▸ ABOUT THIS TASK:
Write out again only the lines running from the one that contains "Image resolution: width=600" to the end of the records below, including both the first and the last.

[Dataset entries]
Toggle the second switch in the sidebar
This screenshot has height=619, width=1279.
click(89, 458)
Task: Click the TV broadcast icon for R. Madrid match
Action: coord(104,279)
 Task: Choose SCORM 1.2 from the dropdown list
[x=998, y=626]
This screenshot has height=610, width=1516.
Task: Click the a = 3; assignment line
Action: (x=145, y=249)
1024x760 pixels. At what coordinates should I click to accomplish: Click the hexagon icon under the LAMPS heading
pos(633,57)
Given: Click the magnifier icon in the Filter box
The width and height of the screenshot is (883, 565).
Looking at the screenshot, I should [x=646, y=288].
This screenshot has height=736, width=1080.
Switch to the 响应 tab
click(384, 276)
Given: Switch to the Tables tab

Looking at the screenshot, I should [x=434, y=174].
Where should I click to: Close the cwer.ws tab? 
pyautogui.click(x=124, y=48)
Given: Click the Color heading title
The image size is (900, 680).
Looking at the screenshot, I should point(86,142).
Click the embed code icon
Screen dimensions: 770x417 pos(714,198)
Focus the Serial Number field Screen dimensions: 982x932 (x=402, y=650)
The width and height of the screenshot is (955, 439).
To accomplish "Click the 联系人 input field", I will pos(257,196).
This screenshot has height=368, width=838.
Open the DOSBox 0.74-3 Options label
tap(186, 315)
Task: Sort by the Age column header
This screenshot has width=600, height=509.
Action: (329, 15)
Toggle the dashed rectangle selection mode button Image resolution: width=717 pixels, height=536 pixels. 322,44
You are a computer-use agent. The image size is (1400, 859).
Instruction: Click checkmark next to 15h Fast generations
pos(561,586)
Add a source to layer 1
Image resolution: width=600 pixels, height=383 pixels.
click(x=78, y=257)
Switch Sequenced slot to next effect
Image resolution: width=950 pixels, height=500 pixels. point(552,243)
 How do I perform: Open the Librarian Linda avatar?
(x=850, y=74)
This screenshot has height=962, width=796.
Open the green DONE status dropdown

▸ ANSWER FOR THE TASK:
Image resolution: width=600 pixels, height=383 pixels.
click(x=78, y=257)
Switch Sequenced slot to next effect
Image resolution: width=950 pixels, height=500 pixels. point(552,243)
 How do I perform: Open the Librarian Linda avatar?
(x=850, y=74)
This screenshot has height=962, width=796.
Open the green DONE status dropdown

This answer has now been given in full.